No, this is not a news show – it’s actually something more influential than that. I don’t even think “talk show” is the best way to describe the program. It’s a program largely about women’s issues and issues that women care about. But what Oprah talks about most consistently is SPIRITUALITY. Her website has numerous drop-down menus and links that involve spirituality thought exercises, meditation tips, daily affirmations, book recommendations, and at least one online workshop to find meaning in your life. That’s pretty guru-ish to me. [CONTINUED ...]

Yogchick said...

[... CONTINUED] She may be backpedaling to appease the conservatives, but really, it shouldn’t be about “appeasing” anyone. The whole “appeasing” one group at the expense of another was not an inevitable conundrum the liberal media pundits would have you believe. The issue was that she was mainly interested in appeasing herself and not giving balanced representation of all candidates. This whole “appeasing” problem would never have come up in the first place if she had given the other three -- Clinton, McCain, and Palin -- a chance to present their arguments and policies. Gun-toting hockey moms and granola-eating, Prius-driving homemakers would have both been “appeased” and she wouldn’t have to pander to any group nearly a year later.

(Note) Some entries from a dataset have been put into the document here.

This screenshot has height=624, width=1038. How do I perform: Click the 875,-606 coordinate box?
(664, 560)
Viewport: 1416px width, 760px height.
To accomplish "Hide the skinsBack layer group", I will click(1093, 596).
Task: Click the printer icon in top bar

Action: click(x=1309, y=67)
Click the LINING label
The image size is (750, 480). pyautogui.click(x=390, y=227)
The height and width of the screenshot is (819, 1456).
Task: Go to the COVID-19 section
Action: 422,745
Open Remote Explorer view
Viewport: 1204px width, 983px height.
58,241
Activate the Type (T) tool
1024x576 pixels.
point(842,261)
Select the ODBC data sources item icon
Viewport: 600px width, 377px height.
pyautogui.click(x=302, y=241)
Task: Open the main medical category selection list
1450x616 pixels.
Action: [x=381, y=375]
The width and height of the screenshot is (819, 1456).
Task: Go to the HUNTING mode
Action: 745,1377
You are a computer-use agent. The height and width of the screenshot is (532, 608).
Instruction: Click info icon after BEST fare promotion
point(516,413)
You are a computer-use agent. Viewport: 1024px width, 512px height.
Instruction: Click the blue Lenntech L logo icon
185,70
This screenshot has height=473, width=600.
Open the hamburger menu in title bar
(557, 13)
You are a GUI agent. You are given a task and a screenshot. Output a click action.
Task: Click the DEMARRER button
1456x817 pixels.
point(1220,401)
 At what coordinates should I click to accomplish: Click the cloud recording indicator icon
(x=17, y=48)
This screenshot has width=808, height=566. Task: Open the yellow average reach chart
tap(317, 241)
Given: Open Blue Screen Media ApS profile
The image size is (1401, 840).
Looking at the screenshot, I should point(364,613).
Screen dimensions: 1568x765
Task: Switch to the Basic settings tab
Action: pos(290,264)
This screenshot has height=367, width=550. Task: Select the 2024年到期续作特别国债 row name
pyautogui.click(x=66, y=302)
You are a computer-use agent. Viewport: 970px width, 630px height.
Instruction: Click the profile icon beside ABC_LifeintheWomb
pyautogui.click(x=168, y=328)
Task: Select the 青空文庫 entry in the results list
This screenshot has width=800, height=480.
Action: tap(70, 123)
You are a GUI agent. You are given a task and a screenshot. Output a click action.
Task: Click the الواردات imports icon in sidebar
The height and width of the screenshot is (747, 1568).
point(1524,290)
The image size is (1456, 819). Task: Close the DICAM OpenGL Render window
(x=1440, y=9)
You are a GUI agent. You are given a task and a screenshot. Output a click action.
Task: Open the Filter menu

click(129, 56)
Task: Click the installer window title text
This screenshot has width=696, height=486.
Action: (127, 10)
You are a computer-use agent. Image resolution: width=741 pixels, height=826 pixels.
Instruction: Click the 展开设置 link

As for Sarah Palin -- enh. Those who love her will still love her and everyone else will consider her nothing more than a media curiosity. I don’t think being on the OPRAH show will boost her public profile in any meaningful way. American women are quite aware of why this appearance is happening now. And Oprah is very good at expressing dislike toward a guest without having to say much. She puts the vibe out there and transmits it.